REQUIREMENT: Transcribe the entries below without alteration.

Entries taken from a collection
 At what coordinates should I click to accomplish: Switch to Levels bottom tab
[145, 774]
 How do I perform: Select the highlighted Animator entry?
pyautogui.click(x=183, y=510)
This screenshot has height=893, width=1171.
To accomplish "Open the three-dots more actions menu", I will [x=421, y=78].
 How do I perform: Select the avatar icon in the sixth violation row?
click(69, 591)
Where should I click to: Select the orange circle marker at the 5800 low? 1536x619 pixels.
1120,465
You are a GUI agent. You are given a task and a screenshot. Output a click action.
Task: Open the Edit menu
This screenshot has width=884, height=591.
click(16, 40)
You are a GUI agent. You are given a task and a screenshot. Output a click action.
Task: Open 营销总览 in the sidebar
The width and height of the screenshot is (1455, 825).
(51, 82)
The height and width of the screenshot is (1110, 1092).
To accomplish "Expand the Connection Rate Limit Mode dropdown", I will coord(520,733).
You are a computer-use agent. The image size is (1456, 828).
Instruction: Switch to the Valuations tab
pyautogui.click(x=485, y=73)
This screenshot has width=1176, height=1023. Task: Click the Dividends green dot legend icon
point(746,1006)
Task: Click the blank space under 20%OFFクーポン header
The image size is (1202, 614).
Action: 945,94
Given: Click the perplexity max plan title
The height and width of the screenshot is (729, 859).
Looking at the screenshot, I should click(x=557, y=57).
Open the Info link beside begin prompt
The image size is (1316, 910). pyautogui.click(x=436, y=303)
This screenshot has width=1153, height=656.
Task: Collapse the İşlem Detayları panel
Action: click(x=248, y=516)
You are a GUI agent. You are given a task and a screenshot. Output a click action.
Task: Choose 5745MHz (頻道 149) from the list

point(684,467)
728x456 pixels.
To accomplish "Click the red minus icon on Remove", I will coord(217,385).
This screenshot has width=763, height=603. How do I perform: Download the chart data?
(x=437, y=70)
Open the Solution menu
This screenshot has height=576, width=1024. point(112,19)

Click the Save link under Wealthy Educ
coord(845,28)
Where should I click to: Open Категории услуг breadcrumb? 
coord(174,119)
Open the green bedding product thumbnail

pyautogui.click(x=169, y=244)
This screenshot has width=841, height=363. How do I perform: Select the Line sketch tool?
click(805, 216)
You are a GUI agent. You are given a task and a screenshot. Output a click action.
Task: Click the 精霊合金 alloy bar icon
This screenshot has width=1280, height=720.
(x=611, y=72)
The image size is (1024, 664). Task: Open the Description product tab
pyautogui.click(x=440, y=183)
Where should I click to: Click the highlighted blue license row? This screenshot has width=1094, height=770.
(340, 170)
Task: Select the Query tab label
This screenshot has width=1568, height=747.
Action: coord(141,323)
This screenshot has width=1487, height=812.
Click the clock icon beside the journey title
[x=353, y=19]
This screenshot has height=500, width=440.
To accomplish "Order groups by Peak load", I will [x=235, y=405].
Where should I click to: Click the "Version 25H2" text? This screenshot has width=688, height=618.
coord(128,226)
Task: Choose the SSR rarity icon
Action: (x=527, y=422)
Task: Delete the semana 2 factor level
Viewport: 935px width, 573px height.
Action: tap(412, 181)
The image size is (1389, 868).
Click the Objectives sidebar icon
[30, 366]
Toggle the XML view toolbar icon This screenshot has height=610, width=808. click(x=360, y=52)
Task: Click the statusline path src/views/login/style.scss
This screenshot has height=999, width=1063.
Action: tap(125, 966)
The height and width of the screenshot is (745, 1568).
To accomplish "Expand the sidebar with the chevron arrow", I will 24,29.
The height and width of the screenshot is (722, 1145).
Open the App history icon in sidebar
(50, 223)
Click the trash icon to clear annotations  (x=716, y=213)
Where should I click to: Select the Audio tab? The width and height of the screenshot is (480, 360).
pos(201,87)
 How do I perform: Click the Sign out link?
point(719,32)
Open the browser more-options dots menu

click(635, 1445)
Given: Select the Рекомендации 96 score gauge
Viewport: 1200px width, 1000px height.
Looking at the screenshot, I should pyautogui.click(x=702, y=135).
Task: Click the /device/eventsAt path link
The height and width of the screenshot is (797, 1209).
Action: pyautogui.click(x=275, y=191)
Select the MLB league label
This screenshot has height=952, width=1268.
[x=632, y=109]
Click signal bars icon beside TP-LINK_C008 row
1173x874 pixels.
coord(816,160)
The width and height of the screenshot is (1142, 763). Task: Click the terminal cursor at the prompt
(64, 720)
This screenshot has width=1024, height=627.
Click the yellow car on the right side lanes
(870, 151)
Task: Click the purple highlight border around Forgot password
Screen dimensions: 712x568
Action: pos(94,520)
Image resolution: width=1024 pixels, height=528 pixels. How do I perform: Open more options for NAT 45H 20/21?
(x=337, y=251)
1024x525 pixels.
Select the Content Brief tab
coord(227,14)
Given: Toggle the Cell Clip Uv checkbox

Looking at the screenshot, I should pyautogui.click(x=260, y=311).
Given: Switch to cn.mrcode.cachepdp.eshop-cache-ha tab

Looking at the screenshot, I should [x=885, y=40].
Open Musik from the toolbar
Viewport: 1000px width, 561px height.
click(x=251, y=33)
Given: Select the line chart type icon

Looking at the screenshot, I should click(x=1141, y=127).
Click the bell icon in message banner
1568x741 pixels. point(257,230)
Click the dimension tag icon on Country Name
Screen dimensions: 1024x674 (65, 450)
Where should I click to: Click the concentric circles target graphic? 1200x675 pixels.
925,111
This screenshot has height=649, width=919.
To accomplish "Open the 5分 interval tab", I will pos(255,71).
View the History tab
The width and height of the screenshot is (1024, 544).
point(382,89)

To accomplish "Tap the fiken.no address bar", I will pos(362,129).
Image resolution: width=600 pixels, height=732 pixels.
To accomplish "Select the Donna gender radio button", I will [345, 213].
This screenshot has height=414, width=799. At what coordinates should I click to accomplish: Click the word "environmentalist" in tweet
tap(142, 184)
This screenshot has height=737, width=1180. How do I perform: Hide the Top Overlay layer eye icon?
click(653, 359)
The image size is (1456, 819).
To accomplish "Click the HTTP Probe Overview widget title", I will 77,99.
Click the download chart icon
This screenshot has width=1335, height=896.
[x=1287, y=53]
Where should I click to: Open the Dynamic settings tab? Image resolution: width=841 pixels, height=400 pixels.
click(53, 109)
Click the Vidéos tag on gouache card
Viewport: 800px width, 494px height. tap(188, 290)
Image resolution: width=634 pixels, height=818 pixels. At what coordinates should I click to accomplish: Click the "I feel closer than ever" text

RESULT OF THE TASK:
 At what coordinates should I click to accomplish: Switch to Levels bottom tab
[145, 774]
 How do I perform: Select the highlighted Animator entry?
pyautogui.click(x=183, y=510)
This screenshot has height=893, width=1171.
To accomplish "Open the three-dots more actions menu", I will [x=421, y=78].
 How do I perform: Select the avatar icon in the sixth violation row?
click(69, 591)
Where should I click to: Select the orange circle marker at the 5800 low? 1536x619 pixels.
1120,465
You are a GUI agent. You are given a task and a screenshot. Output a click action.
Task: Open the Edit menu
This screenshot has width=884, height=591.
click(16, 40)
You are a GUI agent. You are given a task and a screenshot. Output a click action.
Task: Open 营销总览 in the sidebar
The width and height of the screenshot is (1455, 825).
(51, 82)
The height and width of the screenshot is (1110, 1092).
To accomplish "Expand the Connection Rate Limit Mode dropdown", I will coord(520,733).
You are a computer-use agent. The image size is (1456, 828).
Instruction: Switch to the Valuations tab
pyautogui.click(x=485, y=73)
This screenshot has width=1176, height=1023. Task: Click the Dividends green dot legend icon
point(746,1006)
Task: Click the blank space under 20%OFFクーポン header
The image size is (1202, 614).
Action: 945,94
Given: Click the perplexity max plan title
The height and width of the screenshot is (729, 859).
Looking at the screenshot, I should click(x=557, y=57).
Open the Info link beside begin prompt
The image size is (1316, 910). pyautogui.click(x=436, y=303)
This screenshot has width=1153, height=656.
Task: Collapse the İşlem Detayları panel
Action: click(x=248, y=516)
You are a GUI agent. You are given a task and a screenshot. Output a click action.
Task: Choose 5745MHz (頻道 149) from the list

point(684,467)
728x456 pixels.
To accomplish "Click the red minus icon on Remove", I will coord(217,385).
This screenshot has width=763, height=603. How do I perform: Download the chart data?
(x=437, y=70)
Open the Solution menu
This screenshot has height=576, width=1024. point(112,19)

Click the Save link under Wealthy Educ
coord(845,28)
Where should I click to: Open Категории услуг breadcrumb? 
coord(174,119)
Open the green bedding product thumbnail

pyautogui.click(x=169, y=244)
This screenshot has width=841, height=363. How do I perform: Select the Line sketch tool?
click(805, 216)
You are a GUI agent. You are given a task and a screenshot. Output a click action.
Task: Click the 精霊合金 alloy bar icon
This screenshot has width=1280, height=720.
(x=611, y=72)
The image size is (1024, 664). Task: Open the Description product tab
pyautogui.click(x=440, y=183)
Where should I click to: Click the highlighted blue license row? This screenshot has width=1094, height=770.
(340, 170)
Task: Select the Query tab label
This screenshot has width=1568, height=747.
Action: coord(141,323)
This screenshot has width=1487, height=812.
Click the clock icon beside the journey title
[x=353, y=19]
This screenshot has height=500, width=440.
To accomplish "Order groups by Peak load", I will [x=235, y=405].
Where should I click to: Click the "Version 25H2" text? This screenshot has width=688, height=618.
coord(128,226)
Task: Choose the SSR rarity icon
Action: (x=527, y=422)
Task: Delete the semana 2 factor level
Viewport: 935px width, 573px height.
Action: tap(412, 181)
The image size is (1389, 868).
Click the Objectives sidebar icon
[30, 366]
Toggle the XML view toolbar icon This screenshot has height=610, width=808. click(x=360, y=52)
Task: Click the statusline path src/views/login/style.scss
This screenshot has height=999, width=1063.
Action: tap(125, 966)
The height and width of the screenshot is (745, 1568).
To accomplish "Expand the sidebar with the chevron arrow", I will 24,29.
The height and width of the screenshot is (722, 1145).
Open the App history icon in sidebar
(50, 223)
Click the trash icon to clear annotations  (x=716, y=213)
Where should I click to: Select the Audio tab? The width and height of the screenshot is (480, 360).
pos(201,87)
 How do I perform: Click the Sign out link?
point(719,32)
Open the browser more-options dots menu

click(635, 1445)
Given: Select the Рекомендации 96 score gauge
Viewport: 1200px width, 1000px height.
Looking at the screenshot, I should pyautogui.click(x=702, y=135).
Task: Click the /device/eventsAt path link
The height and width of the screenshot is (797, 1209).
Action: pyautogui.click(x=275, y=191)
Select the MLB league label
This screenshot has height=952, width=1268.
[x=632, y=109]
Click signal bars icon beside TP-LINK_C008 row
1173x874 pixels.
coord(816,160)
The width and height of the screenshot is (1142, 763). Task: Click the terminal cursor at the prompt
(64, 720)
This screenshot has width=1024, height=627.
Click the yellow car on the right side lanes
(870, 151)
Task: Click the purple highlight border around Forgot password
Screen dimensions: 712x568
Action: pos(94,520)
Image resolution: width=1024 pixels, height=528 pixels. How do I perform: Open more options for NAT 45H 20/21?
(x=337, y=251)
1024x525 pixels.
Select the Content Brief tab
coord(227,14)
Given: Toggle the Cell Clip Uv checkbox

Looking at the screenshot, I should pyautogui.click(x=260, y=311).
Given: Switch to cn.mrcode.cachepdp.eshop-cache-ha tab

Looking at the screenshot, I should [x=885, y=40].
Open Musik from the toolbar
Viewport: 1000px width, 561px height.
click(x=251, y=33)
Given: Select the line chart type icon

Looking at the screenshot, I should click(x=1141, y=127).
Click the bell icon in message banner
1568x741 pixels. point(257,230)
Click the dimension tag icon on Country Name
Screen dimensions: 1024x674 (65, 450)
Where should I click to: Click the concentric circles target graphic? 1200x675 pixels.
925,111
This screenshot has height=649, width=919.
To accomplish "Open the 5分 interval tab", I will pos(255,71).
View the History tab
The width and height of the screenshot is (1024, 544).
point(382,89)

To accomplish "Tap the fiken.no address bar", I will pos(362,129).
Image resolution: width=600 pixels, height=732 pixels.
To accomplish "Select the Donna gender radio button", I will [345, 213].
This screenshot has height=414, width=799. At what coordinates should I click to accomplish: Click the word "environmentalist" in tweet
tap(142, 184)
This screenshot has height=737, width=1180. How do I perform: Hide the Top Overlay layer eye icon?
click(653, 359)
The image size is (1456, 819).
To accomplish "Click the HTTP Probe Overview widget title", I will 77,99.
Click the download chart icon
This screenshot has width=1335, height=896.
[x=1287, y=53]
Where should I click to: Open the Dynamic settings tab? Image resolution: width=841 pixels, height=400 pixels.
click(53, 109)
Click the Vidéos tag on gouache card
Viewport: 800px width, 494px height. tap(188, 290)
Image resolution: width=634 pixels, height=818 pixels. At what coordinates should I click to accomplish: Click the "I feel closer than ever" text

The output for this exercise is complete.